DRAGHI - lIBERTAD DE ELECCIÓN
De la intervención del presidente de la Banca d’Italia, Mario Draghi, con ocasión de su Lectio magistralis para la apertura del centésimo curso académico de la Universidad La Sapienza de Roma, el 9 de noviembre de 2006

Una política de educación eficaz debe conciliar la excelencia con la igualdad de oportunidades para alcanzar el máximo nivel deseable de aprendizaje. No debe haber conflicto entre estos dos objetivos si el sujeto público persigue el objetivo de equiparar las oportunidades de partida y proporciona diferentes opciones de gestión que permitan al mercado seleccionar la excelencia. Garantizar a todos los jóvenes las mismas oportunidades de éxito en el aprendizaje, siempre que pongan todo de su parte para merecerlo, es la calve para unir eficiencia e igualdad en el campo de la educación. Se pueden perseguir ambos objetivos de diferentes maneras que se complementan entre sí. En la escuela puede ser útil aumentar la competencia entre los centros, tanto en el ámbito público como en el privado, con modalidades de financiación que por una parte premien a las escuelas mejores y por otra transfieran recursos directamente a las familias para incrementar sus posibilidades de elección.

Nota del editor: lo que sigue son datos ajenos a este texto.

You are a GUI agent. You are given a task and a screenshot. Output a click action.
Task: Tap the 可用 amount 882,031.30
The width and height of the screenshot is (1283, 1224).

AMBROSETTI - EL TEMA FUNDAMENTAL
Extracto del nº 3, de noviembre del 2006, de Lettera, la revista del Club Ambrosetti, creado por iniciativa de Alfredo Ambrosetti, que es titular de la entidad del mismo nombre, líder en la consultoría de empresas

Muchos sostienen, probablemente con razón, que esta época se caracteriza por una “emergencia educativa”, o bien por una serie de problemas significativos que pesan sobre los fundamentos de la sociedad civil (familia, escuela, justicia, responsabilidad y equidad fiscal y respeto a las reglas) y por la ausencia de un común denominador de valores positivos, explícitos y compartidos.
El presente documento tiene por objeto proponer una interpretación de la realidad actual que tenga en cuenta una serie de consideraciones orientadas a gestionar favorablemente un problema que en caso de persistir, o incluso agravarse, podría hacer peligrar la gobernabilidad y la misma convivencia civil. No se trata de un tema, sino del tema.
Educar significa introducir en lo que llamamos realidad total. Una buena educación introduce en la realidad con principios consistentes, con una clave de lectura positiva y concreta. Si no es así es que se ha perdido en norte, la personalidad se vuelve débil, una nave a merced de las olas y de las corrientes (...)
Una educación es sólida sólo si está basada en una conciencia sólida de la propia tradición e identidad: para juzgar y elegir hace falta tener una referencia adecuada. Sin educación no se puede elegir de forma adecuada entre el bien y el mal, uno no puede llegar a ser plenamente consciente de sus propios derechos y deberes.